Recent technological advances in synthetic data have enabled the generation of images with such high quality that human beings cannot tell the difference between real-life photographs and Artificial Intelligence (AI) generated images. Given the critical necessity of data reliability and authentication, this article proposes to enhance our ability to recognise AI-generated images through computer vision. Initially, a synthetic dataset is generated that mirrors the ten classes of the already available CIFAR-10 dataset with latent diffusion which provides a contrasting set of images for comparison to real photographs. The model is capable of generating complex visual attributes, such as photorealistic reflections in water. The two sets of data present as a binary classification problem with regard to whether the photograph is real or generated by AI. This study then proposes the use of a Convolutional Neural Network (CNN) to classify the images into two categories; Real or Fake. Following hyperparameter tuning and the training of 36 individual network topologies, the optimal approach could correctly classify the images with 92.98% accuracy. Finally, this study implements explainable AI via Gradient Class Activation Mapping to explore which features within the images are useful for classification. Interpretation reveals interesting concepts within the image, in particular, noting that the actual entity itself does not hold useful information for classification; instead, the model focuses on small visual imperfections in the background of the images. The complete dataset engineered for this study, referred to as the CIFAKE dataset, is made publicly available to the research community for future work.

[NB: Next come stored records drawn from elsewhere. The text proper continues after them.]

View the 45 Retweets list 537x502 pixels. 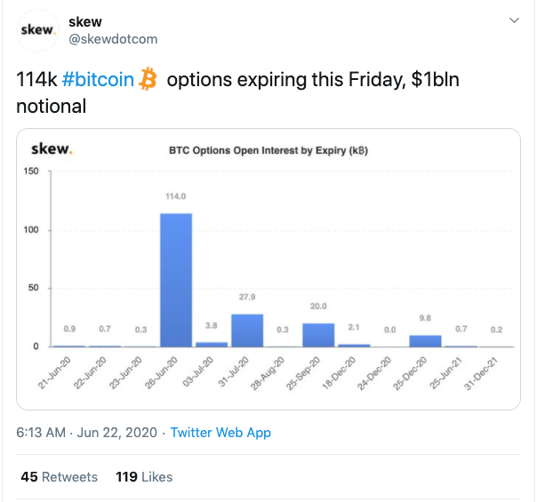coord(60,476)
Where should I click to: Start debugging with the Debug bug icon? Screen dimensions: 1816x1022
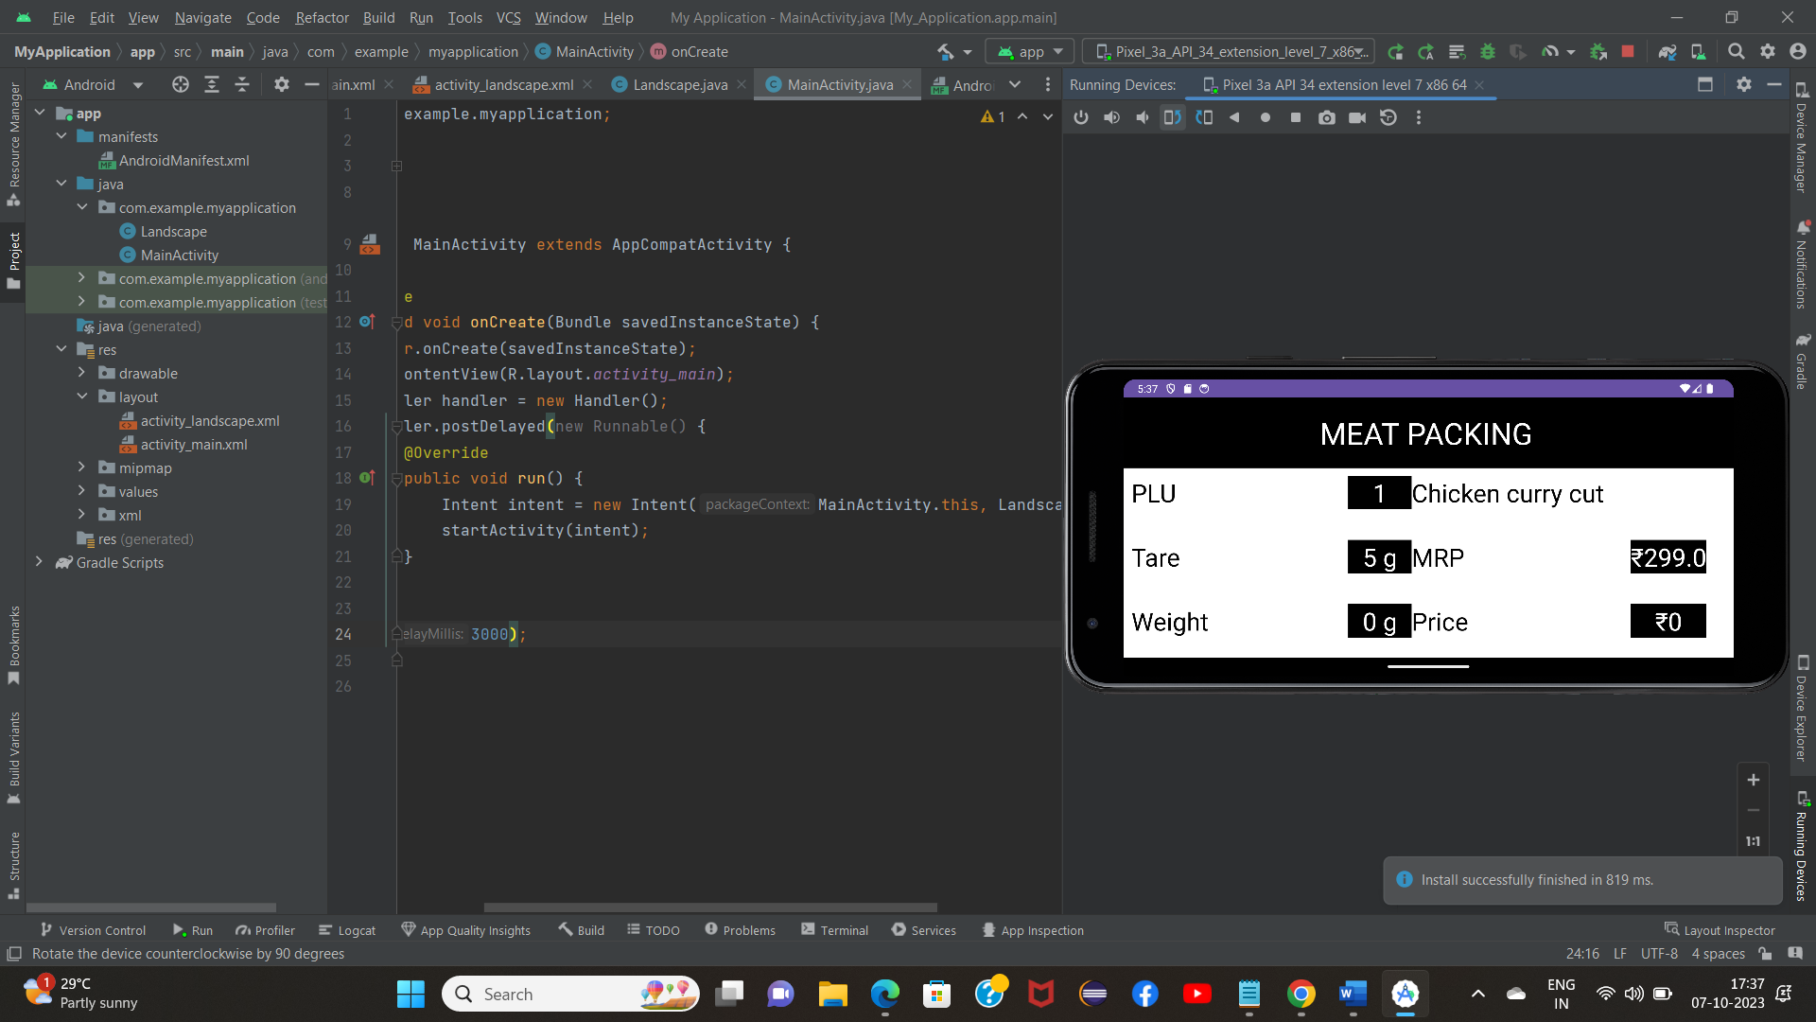click(1488, 51)
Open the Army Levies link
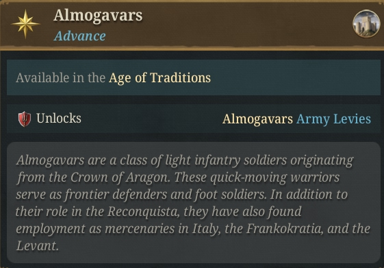 click(x=333, y=119)
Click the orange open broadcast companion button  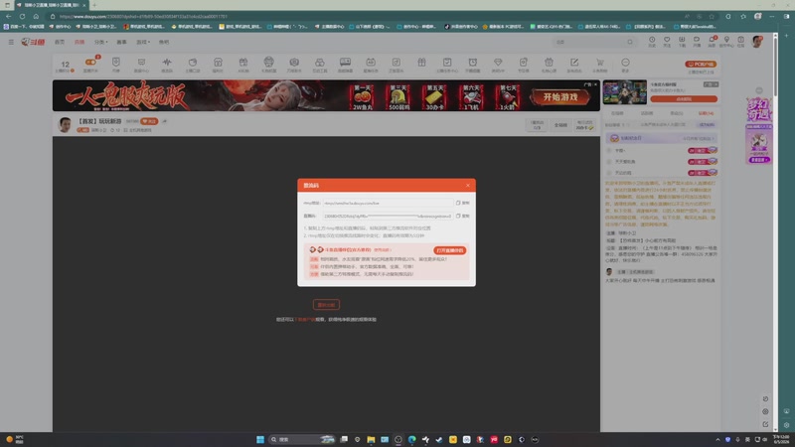[450, 250]
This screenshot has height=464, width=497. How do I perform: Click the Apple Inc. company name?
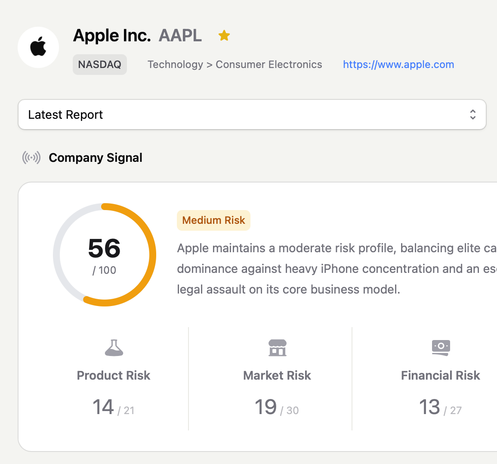click(112, 35)

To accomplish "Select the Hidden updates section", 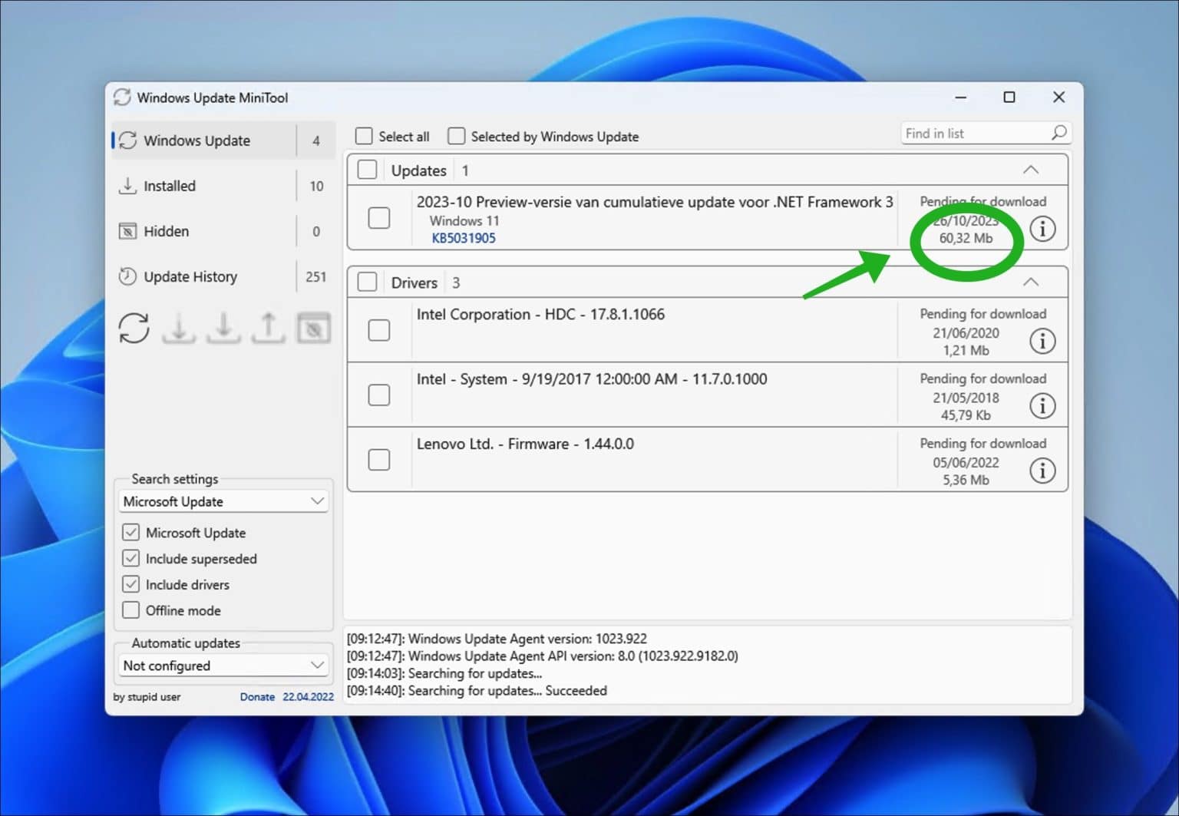I will 165,231.
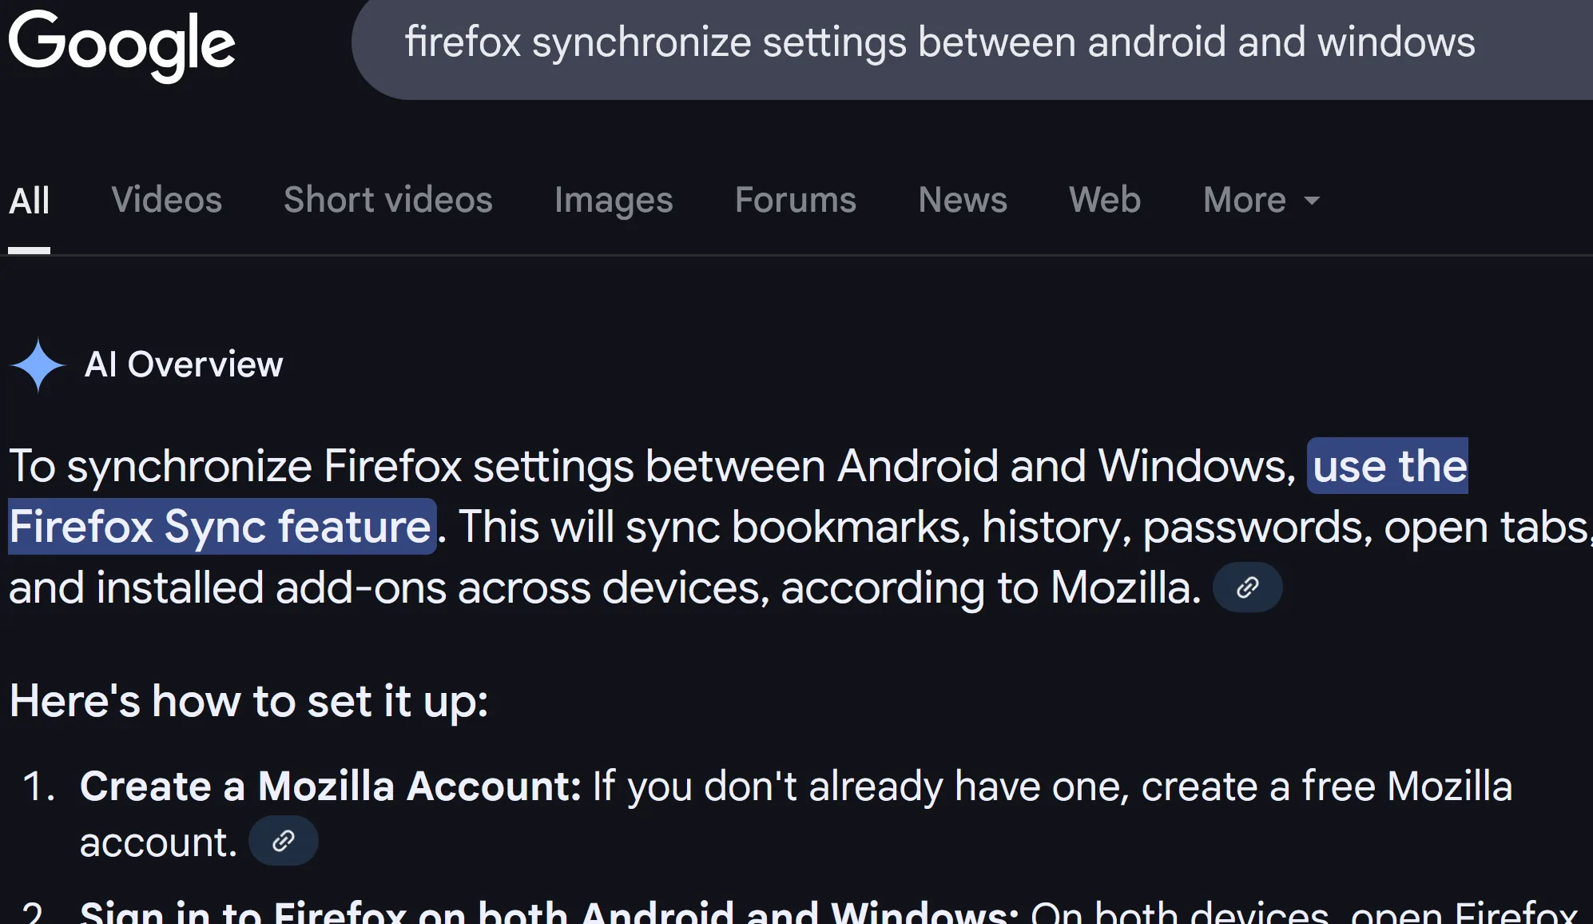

翻译：近期合成数据技术的进步使得生成的图像质量极高，人类已无法区分真实照片与人工智能（AI）生成图像之间的差异。鉴于数据可靠性与验证的迫切需求，本文提出通过计算机视觉增强识别AI生成图像的能力。首先，利用潜在扩散方法生成一个与现有CIFAR-10数据集十类标签相对应的合成数据集，提供一组用于与真实照片对比的图像。该模型能够生成复杂视觉特征，例如水面上的逼真反射。两组数据构成一个二元分类问题，即判断图像是真实拍摄还是由AI生成。本研究进而提出使用卷积神经网络（CNN）将图像分为两类：真实或伪造。经过超参数调优和36种不同网络拓扑结构的训练，最优方法实现了92.98%的分类准确率。最后，本研究通过梯度类激活映射实现可解释AI，以探索图像中对分类有用的特征。解释揭示了图像中的有趣概念，特别指出实际实体本身并不包含对分类有用的信息，模型关注的焦点反而是图像背景中的微小视觉瑕疵。本研究构建的完整数据集——称为CIFAKE数据集——已公开发布给研究社区，以供未来研究使用。